• **Aim of the exercise**
From the records below, please repeat exactly the line that has "The width and height of the screenshot is (768, 768).", the line that has "Task: Click the blue info icon near Применить", and every line between them, and nothing else.

• **Extracted material**
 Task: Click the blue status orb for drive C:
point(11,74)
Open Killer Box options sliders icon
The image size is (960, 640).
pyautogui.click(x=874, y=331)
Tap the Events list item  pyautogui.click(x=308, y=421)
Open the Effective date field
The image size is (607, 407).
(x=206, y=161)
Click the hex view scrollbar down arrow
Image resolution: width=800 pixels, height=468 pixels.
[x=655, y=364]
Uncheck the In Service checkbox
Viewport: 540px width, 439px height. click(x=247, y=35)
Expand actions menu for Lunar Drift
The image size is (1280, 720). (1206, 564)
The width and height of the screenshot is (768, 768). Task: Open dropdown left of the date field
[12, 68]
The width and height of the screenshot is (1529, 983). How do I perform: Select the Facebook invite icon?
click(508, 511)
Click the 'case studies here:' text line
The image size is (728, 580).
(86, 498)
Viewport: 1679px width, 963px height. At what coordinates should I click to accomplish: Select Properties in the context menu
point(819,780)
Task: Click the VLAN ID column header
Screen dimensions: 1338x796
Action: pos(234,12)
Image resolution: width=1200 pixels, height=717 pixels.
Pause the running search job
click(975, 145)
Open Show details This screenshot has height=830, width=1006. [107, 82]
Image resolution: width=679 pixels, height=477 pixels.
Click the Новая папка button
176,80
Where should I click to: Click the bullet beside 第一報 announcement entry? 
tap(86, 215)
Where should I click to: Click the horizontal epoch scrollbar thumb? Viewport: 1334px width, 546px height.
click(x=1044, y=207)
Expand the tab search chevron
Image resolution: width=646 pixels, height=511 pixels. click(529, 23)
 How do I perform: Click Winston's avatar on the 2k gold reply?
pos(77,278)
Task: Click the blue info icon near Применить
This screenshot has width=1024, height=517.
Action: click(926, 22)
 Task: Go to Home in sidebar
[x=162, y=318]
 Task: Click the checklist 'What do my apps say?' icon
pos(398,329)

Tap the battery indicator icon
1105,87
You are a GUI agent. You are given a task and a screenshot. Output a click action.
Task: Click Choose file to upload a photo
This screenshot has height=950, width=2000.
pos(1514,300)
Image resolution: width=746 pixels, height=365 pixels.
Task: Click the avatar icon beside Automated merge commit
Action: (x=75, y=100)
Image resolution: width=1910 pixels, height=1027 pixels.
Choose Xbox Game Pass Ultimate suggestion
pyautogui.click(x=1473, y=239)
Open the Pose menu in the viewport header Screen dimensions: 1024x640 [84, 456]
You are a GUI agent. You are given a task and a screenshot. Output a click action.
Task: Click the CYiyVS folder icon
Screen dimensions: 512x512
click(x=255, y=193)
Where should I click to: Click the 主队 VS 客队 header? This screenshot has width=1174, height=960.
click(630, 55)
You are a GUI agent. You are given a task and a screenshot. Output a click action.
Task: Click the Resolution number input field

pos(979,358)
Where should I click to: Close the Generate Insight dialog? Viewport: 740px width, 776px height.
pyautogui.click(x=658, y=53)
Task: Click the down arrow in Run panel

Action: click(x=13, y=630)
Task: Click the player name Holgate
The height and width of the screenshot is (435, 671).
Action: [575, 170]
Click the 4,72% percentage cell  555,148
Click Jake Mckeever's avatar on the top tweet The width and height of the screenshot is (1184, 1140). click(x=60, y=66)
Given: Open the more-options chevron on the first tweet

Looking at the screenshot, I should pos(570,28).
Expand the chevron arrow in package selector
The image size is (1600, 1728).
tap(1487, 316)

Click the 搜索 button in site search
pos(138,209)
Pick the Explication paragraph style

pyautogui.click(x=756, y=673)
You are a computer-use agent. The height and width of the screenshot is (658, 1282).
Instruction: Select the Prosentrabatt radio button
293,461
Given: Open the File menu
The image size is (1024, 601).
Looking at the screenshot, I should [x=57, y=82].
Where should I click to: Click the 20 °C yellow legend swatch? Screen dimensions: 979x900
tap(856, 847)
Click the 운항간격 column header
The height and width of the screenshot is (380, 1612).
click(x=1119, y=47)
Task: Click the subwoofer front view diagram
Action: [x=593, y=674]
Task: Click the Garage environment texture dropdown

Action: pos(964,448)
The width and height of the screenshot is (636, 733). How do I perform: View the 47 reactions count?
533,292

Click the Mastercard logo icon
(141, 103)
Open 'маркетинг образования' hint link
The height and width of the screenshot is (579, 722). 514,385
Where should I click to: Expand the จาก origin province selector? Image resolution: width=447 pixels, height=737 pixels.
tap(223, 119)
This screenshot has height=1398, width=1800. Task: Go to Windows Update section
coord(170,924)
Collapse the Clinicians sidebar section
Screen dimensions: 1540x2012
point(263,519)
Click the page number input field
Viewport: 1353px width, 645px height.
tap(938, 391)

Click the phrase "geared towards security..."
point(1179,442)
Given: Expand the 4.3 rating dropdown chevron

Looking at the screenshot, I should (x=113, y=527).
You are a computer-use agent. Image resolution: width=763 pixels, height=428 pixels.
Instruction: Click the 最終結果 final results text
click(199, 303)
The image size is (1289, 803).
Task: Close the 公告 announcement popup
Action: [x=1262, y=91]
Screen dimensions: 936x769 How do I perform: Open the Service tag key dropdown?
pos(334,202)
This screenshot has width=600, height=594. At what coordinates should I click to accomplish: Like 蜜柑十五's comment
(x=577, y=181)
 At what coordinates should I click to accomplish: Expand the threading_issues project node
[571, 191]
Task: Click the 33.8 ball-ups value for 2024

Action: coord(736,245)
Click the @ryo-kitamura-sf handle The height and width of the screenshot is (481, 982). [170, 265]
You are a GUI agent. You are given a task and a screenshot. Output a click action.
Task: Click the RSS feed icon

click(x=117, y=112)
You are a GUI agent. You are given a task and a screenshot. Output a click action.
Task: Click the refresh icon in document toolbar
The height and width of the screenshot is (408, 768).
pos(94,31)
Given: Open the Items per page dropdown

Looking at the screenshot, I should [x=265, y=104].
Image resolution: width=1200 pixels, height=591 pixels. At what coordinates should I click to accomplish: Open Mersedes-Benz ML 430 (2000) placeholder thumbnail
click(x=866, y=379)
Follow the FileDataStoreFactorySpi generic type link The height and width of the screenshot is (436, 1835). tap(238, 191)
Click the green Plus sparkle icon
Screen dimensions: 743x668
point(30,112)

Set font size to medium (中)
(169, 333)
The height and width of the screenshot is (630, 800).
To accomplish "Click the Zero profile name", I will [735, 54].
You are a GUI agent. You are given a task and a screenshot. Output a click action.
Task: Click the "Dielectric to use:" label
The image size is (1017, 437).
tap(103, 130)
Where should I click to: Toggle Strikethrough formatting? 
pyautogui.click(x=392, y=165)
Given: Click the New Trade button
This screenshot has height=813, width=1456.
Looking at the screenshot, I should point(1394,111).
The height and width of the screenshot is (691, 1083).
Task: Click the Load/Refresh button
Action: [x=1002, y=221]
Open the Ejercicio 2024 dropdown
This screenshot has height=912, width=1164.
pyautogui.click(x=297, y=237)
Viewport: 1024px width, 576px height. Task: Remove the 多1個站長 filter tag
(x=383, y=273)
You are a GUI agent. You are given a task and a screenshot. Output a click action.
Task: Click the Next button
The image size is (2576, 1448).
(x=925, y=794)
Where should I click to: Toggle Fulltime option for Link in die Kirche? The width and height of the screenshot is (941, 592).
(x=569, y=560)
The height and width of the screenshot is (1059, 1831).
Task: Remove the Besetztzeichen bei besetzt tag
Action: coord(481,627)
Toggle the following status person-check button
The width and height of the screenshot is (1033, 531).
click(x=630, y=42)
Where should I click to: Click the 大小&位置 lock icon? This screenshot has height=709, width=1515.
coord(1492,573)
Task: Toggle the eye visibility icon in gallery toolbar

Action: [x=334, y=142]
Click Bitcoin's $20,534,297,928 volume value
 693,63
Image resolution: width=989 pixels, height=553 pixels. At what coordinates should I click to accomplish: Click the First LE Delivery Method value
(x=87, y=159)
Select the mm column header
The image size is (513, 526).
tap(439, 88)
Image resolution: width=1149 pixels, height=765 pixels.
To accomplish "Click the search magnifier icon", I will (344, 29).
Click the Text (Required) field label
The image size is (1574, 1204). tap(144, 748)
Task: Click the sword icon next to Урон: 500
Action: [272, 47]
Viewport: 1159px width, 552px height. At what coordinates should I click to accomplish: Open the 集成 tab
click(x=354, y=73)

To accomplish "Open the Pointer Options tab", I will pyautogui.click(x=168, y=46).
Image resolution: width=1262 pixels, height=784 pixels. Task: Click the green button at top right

• **Solution for this problem**
The width and height of the screenshot is (768, 768). Task: Open dropdown left of the date field
[12, 68]
The width and height of the screenshot is (1529, 983). How do I perform: Select the Facebook invite icon?
click(508, 511)
Click the 'case studies here:' text line
The image size is (728, 580).
(86, 498)
Viewport: 1679px width, 963px height. At what coordinates should I click to accomplish: Select Properties in the context menu
point(819,780)
Task: Click the VLAN ID column header
Screen dimensions: 1338x796
Action: pos(234,12)
Image resolution: width=1200 pixels, height=717 pixels.
Pause the running search job
click(975, 145)
Open Show details This screenshot has height=830, width=1006. [107, 82]
Image resolution: width=679 pixels, height=477 pixels.
Click the Новая папка button
176,80
Where should I click to: Click the bullet beside 第一報 announcement entry? 
tap(86, 215)
Where should I click to: Click the horizontal epoch scrollbar thumb? Viewport: 1334px width, 546px height.
click(x=1044, y=207)
Expand the tab search chevron
Image resolution: width=646 pixels, height=511 pixels. click(529, 23)
 How do I perform: Click Winston's avatar on the 2k gold reply?
pos(77,278)
Task: Click the blue info icon near Применить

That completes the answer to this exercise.